The other app where 'api/create-user/' url maps to is in the same project, could this be the reason?
The url for that mapping in that app urls.py (not main urls.py) is :
from django.conf.urls import include, url
from django.contrib import admin
from . import views
urlpatterns = [
url(r'^create-user/', views.create_user),
]
I am also using Django rest framework and the view which the above mentioned url matches to is:
from django.shortcuts import render
from rest_framework import status
from rest_framework.decorators import api_view
from rest_framework.response import Response
# Create your views here.
@api_view(['GET'])
def create_user(request):
print 'coming....'
# print request.GET.get('username')
# print request.POST.get('password')
data = {}
data.update({'result': 'good'})
return Response(data)
With the unit testing it works fine, here is the unit test which I wrote:
from django.test import TestCase
import requests
# Create your tests here.
# This class is for unit testing the request/response for api module.
# Here we can test if the REST api call we are making are working perfect or not.
class FrontEndTests(TestCase):
def test_user_creation(self):
r = requests.get('http://localhost:8000/api/create-user/')
print r.content
self.assertIsNotNone(r, "Not none")
I have also added few settings such as ALLOWED_HOSTS etc. in settings.py and for django rest framework I added:
REST_FRAMEWORK = {
# Use Django's standard `django.contrib.auth` permissions,
# or allow read-only access for unauthenticated users.
'DEFAULT_PERMISSION_CLASSES': [
'rest_framework.permissions.AllowAny',
]
}
SESSION_SAVE_EVERY_REQUEST = True
ALLOWED_HOSTS = ['localhost', '127.0.0.1']
What am I doing wrong here? Thanks
I also tried using requests from manage.py shell, and it seems to work fine there. Is it because I am using it inside a form.is_valid() block that it is not working or I also suspect django-rest-framework to be the culprit. Is there any settings which I need to add more?
---------- Answer
I was using runserver_plus which is not multithreaded, to solve this problem I am using runserver and it works fine, otherwise you have to start same project on two different ports!
I believe this is because you are using the Django runserver (correct me if I am wrong) which is not multi-threaded
https://code.djangoproject.com/ticket/3357
So you request to localhost:8000 is queued waiting for the request that made the request to finish!
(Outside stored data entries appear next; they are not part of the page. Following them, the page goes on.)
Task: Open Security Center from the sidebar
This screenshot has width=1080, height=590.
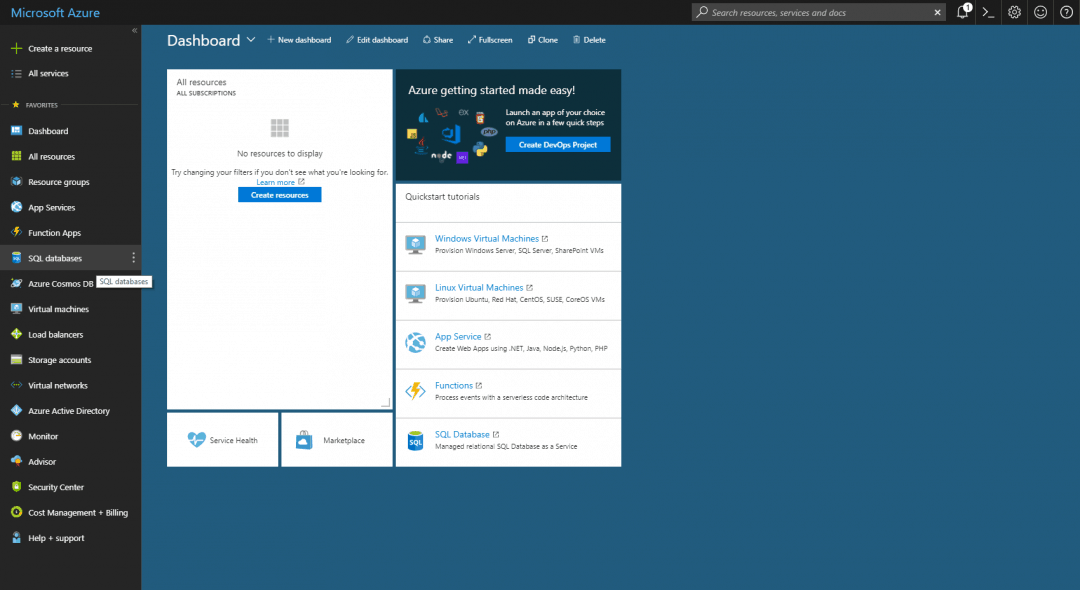Action: point(54,486)
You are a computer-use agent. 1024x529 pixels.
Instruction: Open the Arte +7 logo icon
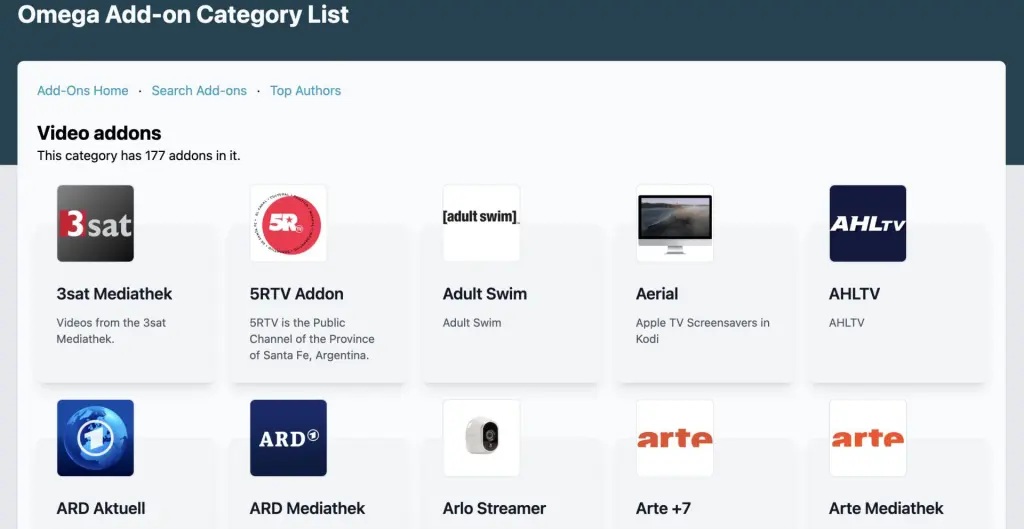(x=675, y=438)
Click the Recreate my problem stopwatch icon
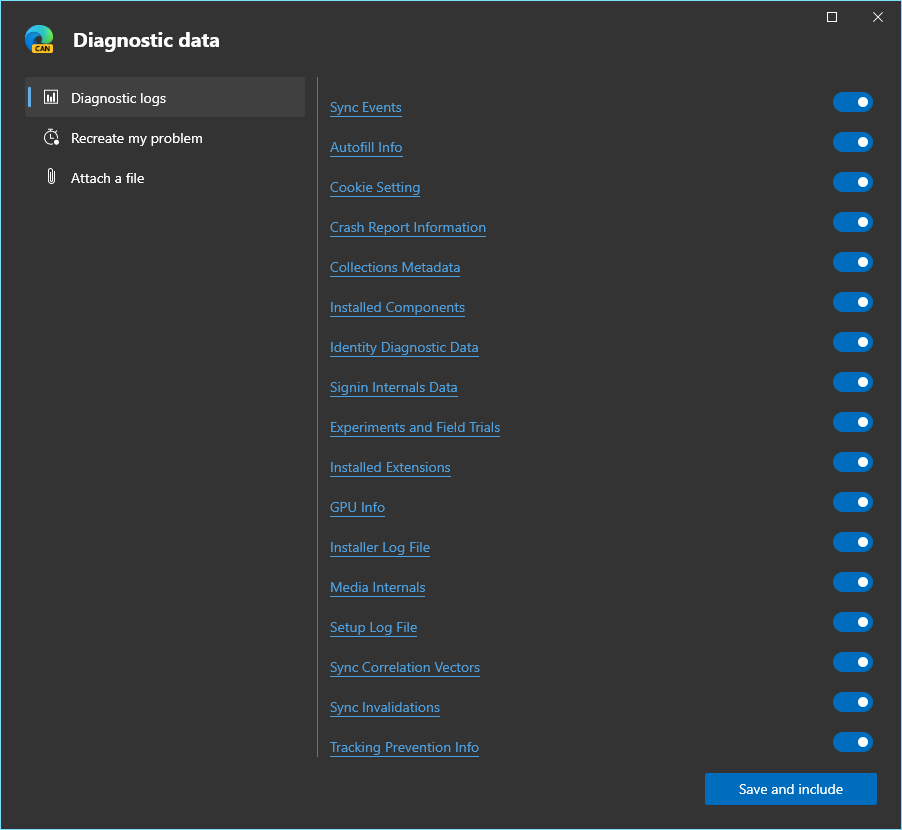The height and width of the screenshot is (830, 902). (51, 137)
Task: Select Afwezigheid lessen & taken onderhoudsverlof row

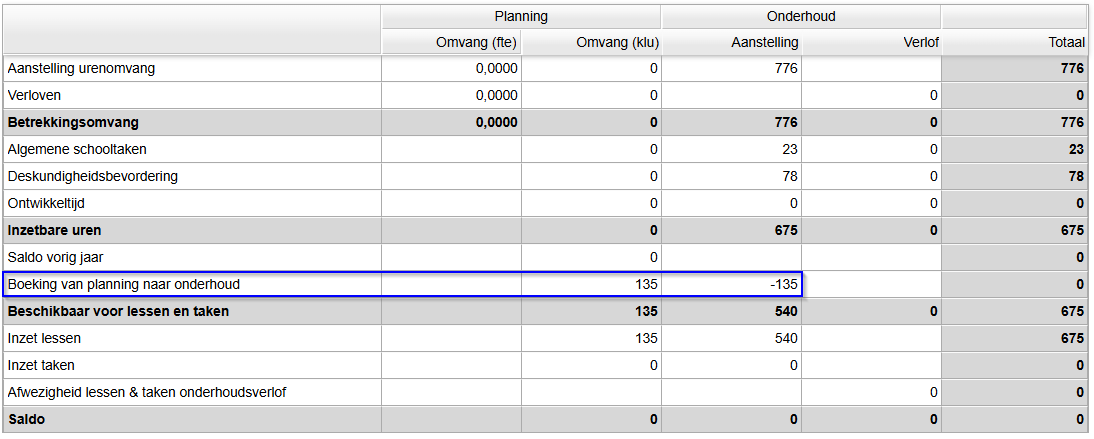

Not ideal.
In production, where you are running your server with a wsgi app (like uwsgi) this would be OK because it is multithreaded.
The reason it works in this test case is because you are making the request from the test thread to the test server that is being run in a different thread.
EDIT #1: A few things to think about
1) Why are your accepting your registration form in a GET request and not a POST request? This is an abuse of the GET verb because you are actually creating something on the server
2) Why are you calling your own API from inside your application and not putting this functionality into a method that can be called from all endpoints that need it?